Retrieval Policy

The retrieval policy category governs the quality of documents retrieved in RAG pipelines. It checks relevance scores, source freshness, allowed collections, and source diversity — blocking or warning before stale or off-topic context contaminates your agent's answers.

Use it when you need to enforce quality standards on vector search, document retrieval, or any step where your agent fetches external context before generating a response.

Rules

Rule	Type	Default	Description
`min_relevance_score`	number	`0.7`	Minimum cosine/dot-product similarity score required (0.0–1.0)
`max_source_age_days`	integer	`90`	Maximum age of a retrieved source document in days
`min_chunks`	integer	`1`	Minimum number of results required
`max_chunks`	integer	`10`	Maximum number of results allowed
`allowed_collections`	string[]	`[]`	If non-empty, only these vector collections may be queried
`blocked_sources`	string[]	`[]`	Source identifiers that are always blocked regardless of score
`require_source_diversity`	boolean	`false`	Enforce that no single source dominates the result set
`max_single_source_ratio`	number	`0.6`	Maximum fraction of results from a single source (when diversity is required)
`action_on_low_relevance`	string	`"warn"`	What to do when relevance is below threshold: `"warn"` or `"block"`
`action_on_stale_source`	string	`"block"`	What to do when a source exceeds max age: `"warn"` or `"block"`
`action_on_chunk_violation`	string	`"warn"`	What to do when chunk count exceeds `min_chunks`/`max_chunks`: `"warn"` or `"block"`

How It Works

The retrieval handler runs at two phases:

mid_execution — checks each retrieved document as it is recorded. Fires after every ctx.record_retrieval_result() call.
after_workflow — checks the full result set for source diversity violations after the agent finishes.

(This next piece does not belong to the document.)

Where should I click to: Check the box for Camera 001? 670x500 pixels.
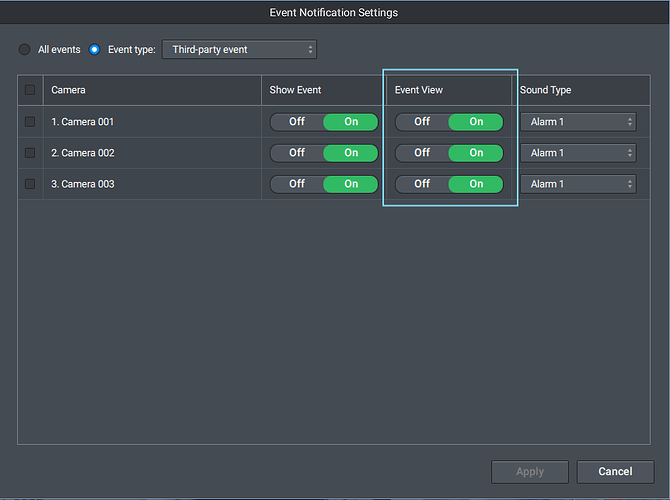(x=30, y=122)
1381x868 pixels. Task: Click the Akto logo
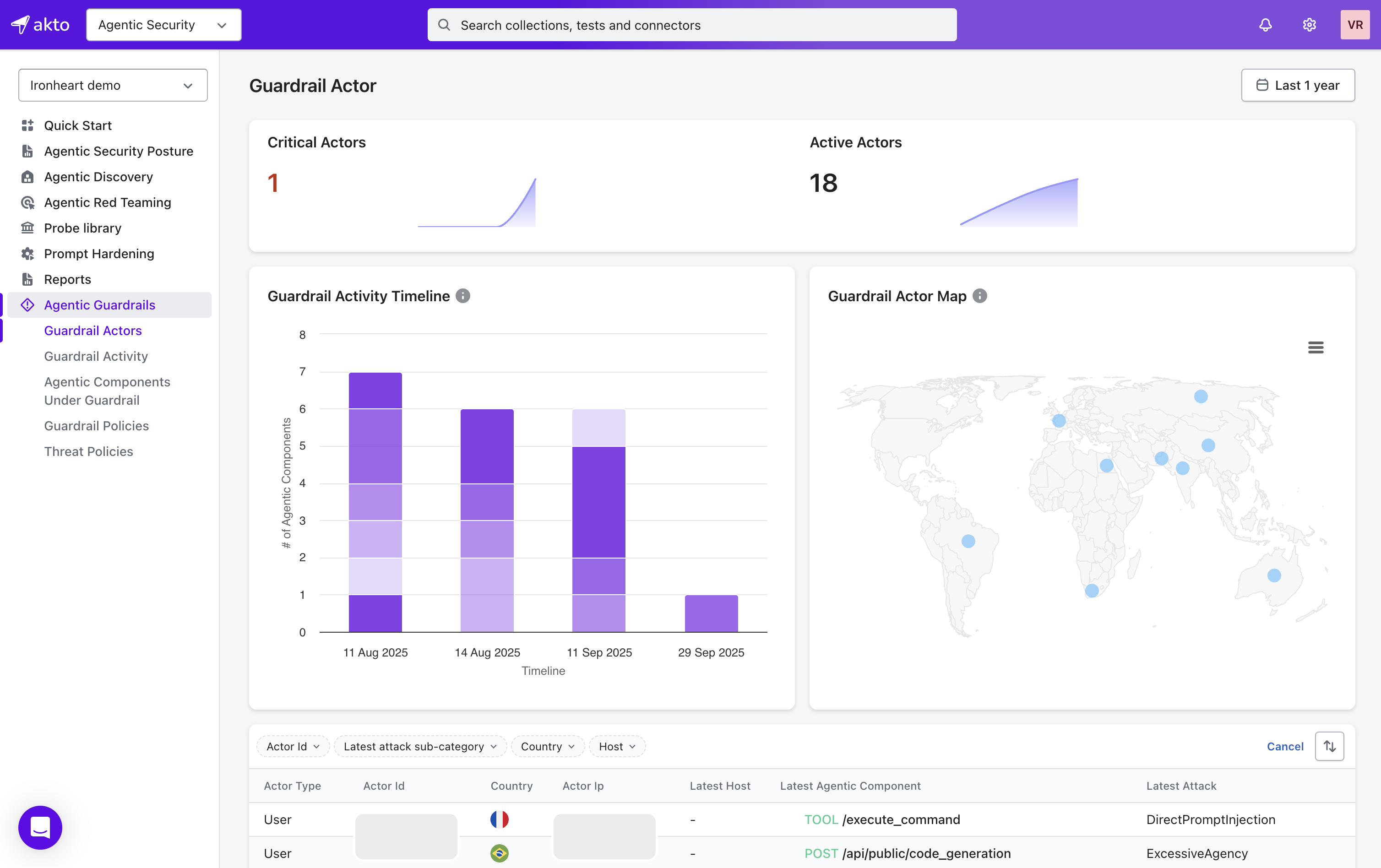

Evaluation Order (mid_execution)

Check chunk count: too many {max_chunks} or too few {min_chunks}
For each result in retrieval_results:
- Relevance score below min_relevance_score → action_on_low_relevance
- Source in blocked_sources → always BLOCK
- Collection not in allowed_collections (if list is non-empty) → always BLOCK
- Source age exceeds max_source_age_days → action_on_stale_source

Evaluation Order (after_workflow)

If require_source_diversity is true, count how many chunks come from each source
If any single source accounts for more than max_single_source_ratio of results → WARN

Rule Matching Reference

Check	Condition	Result
Relevance 0.85, threshold 0.70	0.85 ≥ 0.70	Pass
Relevance 0.60, threshold 0.70	0.60 < 0.70	`action_on_low_relevance`
Source age 45d, max 90d	45 ≤ 90	Pass
Source age 200d, max 90d	200 > 90	`action_on_stale_source`
Collection "knowledge_base", allowed ["knowledge_base"]	In list	Pass
Collection "internal-hr", allowed ["knowledge_base"]	Not in list	BLOCK
Source "deprecated-kb.pdf", blocked list includes it	Exact match	BLOCK
3 of 4 chunks from same source, max ratio 0.6	0.75 > 0.6	WARN (after_workflow)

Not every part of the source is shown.